Exercise capacity is reduced in T2DM, whilst data is conflicting for T1DM subjects. Diastolic dysfunction is thought to be a key contributor to reduced exercise performance in DM. We sought to characterise exercise capacity and identify predictors of exercise performance in DM subjects.
Sixty subjects (20 T1DM, 20 T2DM, and 20 age/sex-matched controls [C]) performed VO2max testing and a semi-supine bicycle ergometer five-stage exercise echocardiography protocol. Resting cardiac function, and non-invasive estimation of central haemodynamic augmentation (including left ventricular ejection fraction [LVEF], cardiac output [CO], and pulmonary artery systolic pressure [PASP]) during exercise were measured.

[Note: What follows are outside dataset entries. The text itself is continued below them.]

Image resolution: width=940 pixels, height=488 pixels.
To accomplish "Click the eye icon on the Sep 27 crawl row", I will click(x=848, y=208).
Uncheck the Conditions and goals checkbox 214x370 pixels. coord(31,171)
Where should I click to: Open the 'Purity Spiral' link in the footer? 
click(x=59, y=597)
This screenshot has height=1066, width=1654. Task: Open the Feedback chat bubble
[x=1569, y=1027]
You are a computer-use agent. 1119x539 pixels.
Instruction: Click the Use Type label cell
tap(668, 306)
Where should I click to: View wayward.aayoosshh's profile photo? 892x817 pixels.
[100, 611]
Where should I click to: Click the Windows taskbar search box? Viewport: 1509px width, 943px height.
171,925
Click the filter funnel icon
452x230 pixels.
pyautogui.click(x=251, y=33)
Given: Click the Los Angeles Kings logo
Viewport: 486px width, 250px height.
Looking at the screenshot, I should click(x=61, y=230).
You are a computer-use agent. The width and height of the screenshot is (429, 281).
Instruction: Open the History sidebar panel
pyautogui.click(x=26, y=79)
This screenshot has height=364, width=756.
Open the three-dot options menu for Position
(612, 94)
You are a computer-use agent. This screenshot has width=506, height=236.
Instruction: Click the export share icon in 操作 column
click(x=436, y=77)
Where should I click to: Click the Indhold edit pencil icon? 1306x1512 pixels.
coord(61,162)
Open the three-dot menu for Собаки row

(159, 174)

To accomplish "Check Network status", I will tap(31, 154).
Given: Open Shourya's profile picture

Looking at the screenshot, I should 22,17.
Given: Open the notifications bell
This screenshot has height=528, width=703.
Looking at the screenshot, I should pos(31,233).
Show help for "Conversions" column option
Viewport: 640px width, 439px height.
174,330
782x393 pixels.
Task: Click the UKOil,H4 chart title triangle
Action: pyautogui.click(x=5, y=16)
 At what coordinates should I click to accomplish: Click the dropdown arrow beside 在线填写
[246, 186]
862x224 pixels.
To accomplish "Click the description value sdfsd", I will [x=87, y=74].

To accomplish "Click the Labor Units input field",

Compared to T1DM participants, T2DM subjects were older (52 ± 11 vs. 35 ± 8 years, P<0.0005) and heavier (body surface area [BSA] 2.07 ± 0.17 vs. 1.90 ± 0.21, P=0.035). Glycaemic control was worse in T1DM (HbA1c 8.1 ± 1.5 vs. 7.4 ± 1.1%, P<0.0005). Self-reported exercise activity was similar between DM and C subjects. Baseline LV systolic function was normal, and frequency of diastolic dysfunction was similar between T2DM and their C subgroup (20% vs. 20%, Fisher’s χ2, P=1.0). VO2max was normal in T1DM, but reduced in T2DM compared to their C subgroup (26.5 ± 5.7 vs. 37.7 ± 8.2 ml/min/kg; ANOVA P<0.0005, posthoc P=0.01). Significant negative predictors of maximal VO2 (ml/min) on multiple regression were female sex, increasing age and T2DM, whilst increasing BSA and LV end diastolic volume (LVEDV) had positive significant associations (R2=0.806, P<0.0005). T1DM, diastolic dysfunction, and resting CO and PASP were not significant predictors in the model.
T2DM is associated with reduced exercise capacity, and is not due to diastolic dysfunction. Insulin resistance and other metabolic abnormalities rather than dysglycaemia may explain the differences observed between T2DM and T1DM.